In general, the highest accuracy estimates were observed when the multi-trait models with the inclusion of genomic information were used (
Table 4). An increase in the accuracy of (G)EBVs is expected with the use of multi-trait models due to the availability of information of genetically related traits [
6]. This allows the use of more information to evaluate the genetic potential of animals and, consequently, results in more accurate breeding values for the evaluated traits, due to the reduction of the prediction error variances [
29]. According to these authors, the multi-trait model will result in more benefits for traits that have low heritability and small number of observations.
However, in the current study, the greatest gains in accuracy when comparing the results obtained using models that included genomic information to those obtained using the
A matrix were achieved using single-trait models. The lowest gains in accuracy using a multi-trait genomic model were observed for RGNI, probably because this trait showed antagonistic or close to zero genetic correlations with the other traits. According to Pszczola et al [
30], it is expected that the gain in accuracy of breeding value for a trait with few records is greater when it is strongly correlated with the predictor trait. In the case of the population evaluated in the current study, it would be interesting to increase the amount of RGNI records, as well as the number of genotyped animals. Thus, it would be expected to obtain higher and more reliable additive genetic (co)variance estimates, as well as more accurate estimates of (G)EBVs for RGNI.
Spearman correlations between the ranks of animals had high magnitude using the BLUP and ssGBLUP methods (
Figure 1). These results indicate that the classification of animals according to their (G)EBVs diverged slightly when adopting the use of genomic information.
The largest dispersion of (G)EBVs was observed for RGNI (
Figure 1), which had the lowest rank correlation (0.86). For TD and RH, there were lower variations in the rank of the animals based on their (G)EBVs. Six of the animals used for the analyses had genotype information and had no phenotypic information of RH and TD, whereas a total of 59 genotyped animals had no information for RGNI. According to McManus et al [
16], in situations where there are genotyped animals without progeny and phenotypic information, the ssGBLUP method increases the accuracy of genetic evaluations and there are changes in animal rankings compared to results obtained using the BLUP method. According to these authors, this is because the BLUP method relies only on family information for the calculation of EBVs, while the ssGBLUP method uses the genomic information (SNPs) of the animals that were genotyped but do not have phenotype information.
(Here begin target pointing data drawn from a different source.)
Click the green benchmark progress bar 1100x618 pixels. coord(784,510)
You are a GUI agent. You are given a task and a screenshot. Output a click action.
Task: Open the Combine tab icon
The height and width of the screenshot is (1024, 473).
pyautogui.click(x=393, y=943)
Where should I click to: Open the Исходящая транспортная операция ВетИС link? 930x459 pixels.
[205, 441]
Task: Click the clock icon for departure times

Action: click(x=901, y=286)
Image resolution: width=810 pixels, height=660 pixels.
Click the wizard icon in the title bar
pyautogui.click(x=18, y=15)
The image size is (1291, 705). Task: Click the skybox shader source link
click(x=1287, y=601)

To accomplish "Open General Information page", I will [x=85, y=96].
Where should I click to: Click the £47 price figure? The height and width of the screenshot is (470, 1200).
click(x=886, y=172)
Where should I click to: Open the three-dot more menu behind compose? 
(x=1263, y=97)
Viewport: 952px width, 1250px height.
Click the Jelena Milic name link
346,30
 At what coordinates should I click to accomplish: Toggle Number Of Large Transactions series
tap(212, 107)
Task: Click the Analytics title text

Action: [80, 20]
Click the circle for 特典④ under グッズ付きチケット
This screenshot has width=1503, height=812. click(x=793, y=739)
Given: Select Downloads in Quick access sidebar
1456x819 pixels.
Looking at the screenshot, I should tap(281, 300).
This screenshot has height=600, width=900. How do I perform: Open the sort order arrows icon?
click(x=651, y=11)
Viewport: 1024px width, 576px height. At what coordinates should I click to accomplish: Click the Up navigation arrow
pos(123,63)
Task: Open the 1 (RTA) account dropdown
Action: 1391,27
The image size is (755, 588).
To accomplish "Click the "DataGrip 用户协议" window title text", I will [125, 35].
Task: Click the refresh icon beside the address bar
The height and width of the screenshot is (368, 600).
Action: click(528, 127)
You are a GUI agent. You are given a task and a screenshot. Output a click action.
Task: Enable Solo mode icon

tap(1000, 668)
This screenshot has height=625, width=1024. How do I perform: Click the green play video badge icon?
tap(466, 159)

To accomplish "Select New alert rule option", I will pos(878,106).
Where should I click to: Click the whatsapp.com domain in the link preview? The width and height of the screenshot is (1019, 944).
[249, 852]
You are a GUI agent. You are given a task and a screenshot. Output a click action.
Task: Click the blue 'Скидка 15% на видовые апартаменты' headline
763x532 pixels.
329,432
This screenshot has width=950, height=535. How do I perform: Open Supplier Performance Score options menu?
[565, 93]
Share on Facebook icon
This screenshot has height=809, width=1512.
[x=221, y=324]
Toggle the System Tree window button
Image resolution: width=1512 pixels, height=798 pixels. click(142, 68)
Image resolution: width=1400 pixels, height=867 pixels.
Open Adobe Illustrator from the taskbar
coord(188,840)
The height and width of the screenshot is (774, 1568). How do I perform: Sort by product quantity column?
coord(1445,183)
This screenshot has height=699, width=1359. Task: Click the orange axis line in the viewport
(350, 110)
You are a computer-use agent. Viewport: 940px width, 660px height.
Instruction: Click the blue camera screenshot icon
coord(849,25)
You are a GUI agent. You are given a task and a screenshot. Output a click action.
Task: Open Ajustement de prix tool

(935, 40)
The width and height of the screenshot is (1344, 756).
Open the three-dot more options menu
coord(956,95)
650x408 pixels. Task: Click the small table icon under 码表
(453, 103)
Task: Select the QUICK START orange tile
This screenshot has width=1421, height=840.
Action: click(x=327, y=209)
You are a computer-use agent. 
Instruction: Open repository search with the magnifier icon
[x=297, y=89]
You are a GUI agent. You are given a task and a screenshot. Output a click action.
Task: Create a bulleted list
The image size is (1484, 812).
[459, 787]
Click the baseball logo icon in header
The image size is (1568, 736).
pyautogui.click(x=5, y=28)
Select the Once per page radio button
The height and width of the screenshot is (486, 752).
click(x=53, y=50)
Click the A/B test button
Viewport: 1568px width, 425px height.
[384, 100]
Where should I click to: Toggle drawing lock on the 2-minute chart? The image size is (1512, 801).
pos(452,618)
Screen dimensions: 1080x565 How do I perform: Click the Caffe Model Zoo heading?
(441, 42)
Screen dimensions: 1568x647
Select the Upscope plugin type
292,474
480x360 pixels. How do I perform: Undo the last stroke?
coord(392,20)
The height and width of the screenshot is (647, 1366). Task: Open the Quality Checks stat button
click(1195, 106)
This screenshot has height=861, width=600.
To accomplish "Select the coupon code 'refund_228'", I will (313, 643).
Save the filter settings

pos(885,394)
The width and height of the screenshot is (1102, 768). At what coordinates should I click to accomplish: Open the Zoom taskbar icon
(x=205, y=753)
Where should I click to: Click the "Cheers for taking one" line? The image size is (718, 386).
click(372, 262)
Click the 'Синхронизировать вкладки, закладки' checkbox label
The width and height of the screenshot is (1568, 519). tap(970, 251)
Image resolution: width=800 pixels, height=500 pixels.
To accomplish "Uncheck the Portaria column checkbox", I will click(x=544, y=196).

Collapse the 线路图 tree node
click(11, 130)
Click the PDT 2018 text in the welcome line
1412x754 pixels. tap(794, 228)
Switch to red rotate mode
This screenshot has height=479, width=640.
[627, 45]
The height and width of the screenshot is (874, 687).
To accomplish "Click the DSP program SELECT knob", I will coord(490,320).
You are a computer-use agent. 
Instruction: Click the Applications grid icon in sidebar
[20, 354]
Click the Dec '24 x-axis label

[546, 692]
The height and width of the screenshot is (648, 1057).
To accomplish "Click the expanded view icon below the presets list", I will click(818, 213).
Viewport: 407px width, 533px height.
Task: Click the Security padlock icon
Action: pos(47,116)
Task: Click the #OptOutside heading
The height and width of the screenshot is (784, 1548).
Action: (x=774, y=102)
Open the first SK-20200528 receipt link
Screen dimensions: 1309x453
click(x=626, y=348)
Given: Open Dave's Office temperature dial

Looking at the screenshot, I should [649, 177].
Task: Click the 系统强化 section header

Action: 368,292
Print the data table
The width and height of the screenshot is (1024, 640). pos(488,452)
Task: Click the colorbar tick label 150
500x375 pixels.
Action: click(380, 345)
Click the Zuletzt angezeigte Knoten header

Thus, because TD and RH had more phenotype and genotype information than RGNI, the change in classification of animals based on the predictions performed with the evaluated methods was smaller when compared to that observed in the RGNI trait.
In conclusion, the correlation estimates between animal ranks according to their EBVs obtained using the methods in study, as well as the superiority of accuracy estimates of breeding values observed using the ssGBLUP method reinforce the idea that the inclusion of genomic information for the genetic evaluation of these traits will be favorable and, therefore, it should be used, whenever possible, to obtain more reliable results.
The inclusion of genomic information will benefit the direct selection for the evaluated traits, especially RGNI and TD. The genetic evaluation of Santa Inês sheep for these traits will be benefited by using genomic data, due to the increase in accuracies. More information is necessary to improve the understanding on the genetic relationship between resistance to nematode infection and body size in Santa Inês sheep.